Ci si potrebbe chiedere: dove è finita la vecchia sinistra di classe e di governo in Italia dopo la tornata di queste elezioni europee? Forse la domanda è un poco brutale e un tantino ironica. Tuttavia anche la continuità che la “gioiosa macchina da guerra” di Achille Occhetto voleva saldare al ceppo del comunismo italiano, quello della svolta di Salerno (su cui in tanti straparlano), tanto per intenderci, sembra completamente saltata rispetto al trionfo elettorale di Matteo Renzi.



Il nuovo leader del Partito democratico ha rivoltato il partito come un calzino e si è reso protagonista di una vittoria elettorale che fa pensare a una sorta di ripetizione del 18 aprile. Il “tutti a casa” del duo Grillo-Casaleggio, al momento ma chissà per quanto tempo, viene rinviato a data da destinarsi.

Mentre sull’Europa soffia un vento impetuoso contro l’euro e la burocrazia di Bruxelles, in Italia il sistema tiene e batte l’antisistema che i pentastellati proponevano. A ben guardare l’anomalia italiana viene ribadita anche in questa circostanza.



Ma quello che è avvenuto in queste elezioni europee, in Italia modifica la mappa politica. E’ nata una sinistra diversa che assomiglia tanto alla vecchia Dc, per cui tanti votavano anche turandosi il naso. Quindi il compito di Renzi, dopo questo successo, potrebbe non essere facile da gestire soprattutto all’interno della sinistra che  ha sempre tante sfumature. Come reagiranno di fronte al passo baldanzoso di Renzi i difensori a oltranza dell’attuale Costituzione e gli oppositori sistematici verso una profonda riforma istituzionale? Che cosa diranno a questo punto i propugnatori della cultura giustizialista che volevano fare piazza pulita di tutto e di tutti, mettendo sotto accusa persino Renzi per aver gestito un accordo di riforma istituzionale con il “pregiudicato” Silvio Berlusconi? E come reagiranno poi le anime all’interno del sindacato, come la Fiom di Maurizio Landini, o la stessa Cgil di Susanna Camusso, che difendono la vecchia concertazione a tutti i costi?

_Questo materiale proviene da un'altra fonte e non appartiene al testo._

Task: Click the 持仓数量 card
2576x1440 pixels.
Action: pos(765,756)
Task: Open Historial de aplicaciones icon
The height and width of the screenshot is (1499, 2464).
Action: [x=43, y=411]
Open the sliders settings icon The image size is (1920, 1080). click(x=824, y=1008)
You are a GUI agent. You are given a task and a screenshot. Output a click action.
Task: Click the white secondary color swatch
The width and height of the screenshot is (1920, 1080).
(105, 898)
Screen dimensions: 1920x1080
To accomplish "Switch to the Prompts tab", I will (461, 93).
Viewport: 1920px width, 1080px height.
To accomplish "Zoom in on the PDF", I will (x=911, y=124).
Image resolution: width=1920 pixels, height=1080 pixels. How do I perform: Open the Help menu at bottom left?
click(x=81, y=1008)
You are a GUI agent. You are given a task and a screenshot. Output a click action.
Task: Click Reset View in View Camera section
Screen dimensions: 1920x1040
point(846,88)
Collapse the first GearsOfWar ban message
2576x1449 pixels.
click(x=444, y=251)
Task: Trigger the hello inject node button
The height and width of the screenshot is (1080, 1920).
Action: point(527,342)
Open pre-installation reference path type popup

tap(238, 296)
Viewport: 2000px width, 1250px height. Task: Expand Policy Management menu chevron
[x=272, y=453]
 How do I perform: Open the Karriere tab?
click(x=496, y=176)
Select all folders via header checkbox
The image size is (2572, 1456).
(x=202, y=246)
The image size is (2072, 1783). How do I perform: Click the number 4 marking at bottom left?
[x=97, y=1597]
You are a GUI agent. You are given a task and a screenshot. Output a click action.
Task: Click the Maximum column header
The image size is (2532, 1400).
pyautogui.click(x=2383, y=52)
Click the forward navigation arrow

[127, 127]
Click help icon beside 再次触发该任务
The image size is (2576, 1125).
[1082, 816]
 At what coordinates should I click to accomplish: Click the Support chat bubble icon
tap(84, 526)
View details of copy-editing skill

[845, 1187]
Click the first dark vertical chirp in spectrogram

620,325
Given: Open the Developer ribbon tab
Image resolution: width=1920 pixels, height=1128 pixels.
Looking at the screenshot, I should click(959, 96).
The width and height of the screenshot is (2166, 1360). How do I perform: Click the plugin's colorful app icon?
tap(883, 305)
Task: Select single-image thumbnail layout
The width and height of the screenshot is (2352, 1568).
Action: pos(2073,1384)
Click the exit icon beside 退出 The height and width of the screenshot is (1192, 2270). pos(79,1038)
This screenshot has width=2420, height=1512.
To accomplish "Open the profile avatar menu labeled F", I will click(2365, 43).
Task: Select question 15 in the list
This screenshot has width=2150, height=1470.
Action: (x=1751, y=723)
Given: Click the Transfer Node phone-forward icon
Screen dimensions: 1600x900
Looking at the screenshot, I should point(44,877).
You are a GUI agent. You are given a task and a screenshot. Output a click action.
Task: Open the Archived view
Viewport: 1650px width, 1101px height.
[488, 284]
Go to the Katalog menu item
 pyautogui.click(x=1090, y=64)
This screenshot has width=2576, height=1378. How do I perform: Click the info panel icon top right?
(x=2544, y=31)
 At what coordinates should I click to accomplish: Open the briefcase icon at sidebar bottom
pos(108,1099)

C’è infine l’appuntamento clou per Renzi. Sistemato il cortile di casa italiano, liberatolo dall’ingombro della tempesta di Grillo, ora la partita sull’Europa diversa, sul superamento dell’austerità e del rigore, sulla rettifica dei parametri, sulla necessità di una politica di crescita, entra nel vivo.

Matteo Renzi non avrà più solo la valvola di sicurezza degli ottanta euro in più in busta paga per una larga fascia di italiani, ma dovrà misurarsi da una parte con le scelte rigoriste dei tedeschi e dei loro “vassalli” e dall’altro con la spinta centrifuga dei tanti euroscettici che sono spuntati in diverse parti dell’Europa, soprattutto in due paesi non proprio secondari come Francia e Gran Bretagna.

E qui occorrerà fare i conti con precisione, perché dopo il voto è stato lo stesso Mario Draghi, il presidente della Bce, a mostrare la sua preoccupazione per il peso che avranno ancora per lungo tempo sui cittadini, anche quelli italiani, i conti dei Paesi dell’eurozona.

Renzi mostra al momento, legittimamente, soddisfazione oltre che sicurezza. Ha indubbiamente guadagnato una valanga di voti che andavano al centrodestra, proprio mentre l’ area moderata si stava sfaldando e si realizzava il tramonto berlusconiano. Ma mantenere il consenso di questa area moderata non sarà affatto semplice per il leader del Pd.

Se non si riesce a trovare una via d’uscita alla crisi economica, se la tendenza deflazionistica perdura e la crescita ritarda, con tutto quello che comporta la disoccupazione, la sinistra “che non c’è più” gli presenterà il conto e lo porterà a una difficile mediazione tra ceti sociali diversi. A quel punto possono avverarsi imprevedibili contrapposizioni e il leader del Pd dovrebbe avere ancora un Grillo di fronte per ripetere un successo come quello che ha attenuto il 25 maggio.

Al momento, prendendo atto del successo renziano, restano ancora aperte tante incognite sul futuro italiano della sinistra e soprattutto su questo terremotato scenario europeo.